Recipe Transcription Skill
Purpose
Transcribe recipes from Kindle screenshots, magazine scans, and other digital sources into structured JSON format.
Activation Triggers
- •Working with files in
data/*.PNG,data/*.jpeg,data/processed/*.jpeg - •Keywords: transcribe, OCR, extract, screenshot, kindle, magazine, scan
Pre-Flight Checklist
Before transcribing any image:
- • Check image dimensions via
python scripts/image_safeguards.py status - • Use
data/processed/version if image is oversized - • For Kindle screenshots, verify copyright/permission
- • Identify source cookbook or publication
Transcription Workflow
Step 1: Image Assessment
bash
python scripts/image_safeguards.py status
Determine image type:
- •Kindle screenshot: Look for "Location X of Y" footer
- •Magazine scan: Printed text, professional layout
- •Cookbook page: Verify permission before processing
Step 2: Completeness Check
DO NOT transcribe unless ALL THREE elements are visible:
- •Recipe title
- •At least partial ingredient list
- •At least partial instructions
If incomplete, note as fragment and wait for adjacent images.
Step 3: Extract Information
Capture in order:
- •Title (exactly as shown)
- •Source attribution (cookbook name, magazine, etc.)
- •Yield/servings (if shown)
- •Prep/cook times (if shown)
- •Ingredients (quantity, unit, item, prep notes)

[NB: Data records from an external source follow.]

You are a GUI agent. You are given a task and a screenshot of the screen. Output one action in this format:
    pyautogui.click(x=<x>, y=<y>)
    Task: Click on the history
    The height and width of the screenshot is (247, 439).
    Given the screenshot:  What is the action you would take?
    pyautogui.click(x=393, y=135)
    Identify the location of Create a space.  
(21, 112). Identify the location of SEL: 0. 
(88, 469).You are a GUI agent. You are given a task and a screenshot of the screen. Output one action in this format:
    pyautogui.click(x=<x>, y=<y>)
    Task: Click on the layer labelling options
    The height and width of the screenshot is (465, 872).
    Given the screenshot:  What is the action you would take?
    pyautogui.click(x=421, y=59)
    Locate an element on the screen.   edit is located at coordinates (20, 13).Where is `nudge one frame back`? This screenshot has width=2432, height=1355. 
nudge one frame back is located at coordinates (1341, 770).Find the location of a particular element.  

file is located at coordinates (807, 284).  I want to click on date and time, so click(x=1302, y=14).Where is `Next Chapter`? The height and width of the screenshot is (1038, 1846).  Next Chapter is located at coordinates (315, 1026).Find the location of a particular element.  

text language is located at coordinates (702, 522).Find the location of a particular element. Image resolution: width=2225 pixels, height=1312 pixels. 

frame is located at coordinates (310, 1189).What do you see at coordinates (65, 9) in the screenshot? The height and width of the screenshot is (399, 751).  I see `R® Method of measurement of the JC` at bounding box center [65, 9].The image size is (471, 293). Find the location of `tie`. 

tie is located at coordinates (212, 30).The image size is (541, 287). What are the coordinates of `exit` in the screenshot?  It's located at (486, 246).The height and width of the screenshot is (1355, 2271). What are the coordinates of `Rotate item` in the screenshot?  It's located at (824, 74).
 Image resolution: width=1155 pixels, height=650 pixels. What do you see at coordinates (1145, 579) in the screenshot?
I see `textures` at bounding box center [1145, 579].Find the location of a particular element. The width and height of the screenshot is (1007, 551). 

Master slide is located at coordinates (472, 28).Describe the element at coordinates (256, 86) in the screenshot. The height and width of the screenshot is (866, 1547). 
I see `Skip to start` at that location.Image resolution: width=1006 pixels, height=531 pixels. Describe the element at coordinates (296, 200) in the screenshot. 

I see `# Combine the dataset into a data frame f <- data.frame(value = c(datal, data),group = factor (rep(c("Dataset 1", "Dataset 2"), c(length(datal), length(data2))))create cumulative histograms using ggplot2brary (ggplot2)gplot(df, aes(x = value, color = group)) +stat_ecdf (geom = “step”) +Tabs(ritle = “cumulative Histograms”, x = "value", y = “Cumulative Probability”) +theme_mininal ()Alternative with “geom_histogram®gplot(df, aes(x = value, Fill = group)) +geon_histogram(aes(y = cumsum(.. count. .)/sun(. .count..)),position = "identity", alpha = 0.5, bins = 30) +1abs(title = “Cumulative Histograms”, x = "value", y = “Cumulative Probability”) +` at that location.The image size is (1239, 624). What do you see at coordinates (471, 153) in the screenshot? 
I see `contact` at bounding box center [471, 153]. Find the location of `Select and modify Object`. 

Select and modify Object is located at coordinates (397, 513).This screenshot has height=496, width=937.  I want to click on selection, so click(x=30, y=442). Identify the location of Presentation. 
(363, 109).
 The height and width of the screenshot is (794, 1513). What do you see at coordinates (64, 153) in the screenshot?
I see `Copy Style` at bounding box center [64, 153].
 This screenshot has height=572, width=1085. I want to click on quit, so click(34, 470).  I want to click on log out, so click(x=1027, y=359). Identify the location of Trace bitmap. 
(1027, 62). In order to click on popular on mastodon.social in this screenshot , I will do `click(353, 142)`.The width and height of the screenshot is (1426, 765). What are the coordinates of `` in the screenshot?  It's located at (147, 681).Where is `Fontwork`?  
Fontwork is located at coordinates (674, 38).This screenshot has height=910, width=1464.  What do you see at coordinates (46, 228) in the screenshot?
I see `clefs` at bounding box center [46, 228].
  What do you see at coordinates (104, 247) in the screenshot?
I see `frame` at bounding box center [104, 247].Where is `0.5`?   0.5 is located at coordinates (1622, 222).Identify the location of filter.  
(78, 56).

- •Instructions (numbered steps)
- •Tips, notes, variations
- •Temperature and pan size
Step 4: Create JSON Entry
json
{
"id": "recipe-name-slug",
"collection": "all",
"collection_display": "Other Family Recipes",
"title": "Recipe Name",
"category": "category",
"source_note": "Source cookbook or magazine",
"ingredients": [
{"item": "item", "quantity": "X", "unit": "cup", "prep_note": ""}
],
"instructions": [
{"step": 1, "text": "First instruction."}
],
"image_refs": ["original_filename.PNG"],
"confidence": {
"overall": "high",
"flags": []
}
}
Step 5: Validate
bash
python scripts/validate-recipes.py
Step 6: Mark Processed
bash
python scripts/image_safeguards.py mark "IMG_XXXX.PNG" processed
OCR Error Awareness
| Looks Like | Might Be | Check |
|---|---|---|
l | 1 | Quantities |
O | 0 | Temperatures |
rn | m | Word context |
tsp | tbsp | 3x difference! |
Guardrails
MUST
- •Mark unclear text as
[UNCLEAR] - •Preserve original measurements
- •Verify copyright for cookbooks
- •Use processed images for oversized files
MUST NOT
- •Invent or guess content
- •Skip validation
- •Delete source images
- •Ignore dimension warnings
Quality Standards
| Confidence | Meaning |
|---|---|
high | Everything clear |
medium | 1-3 unclear items (flagged) |
low | Significant uncertainty |
Accuracy is more important than speed.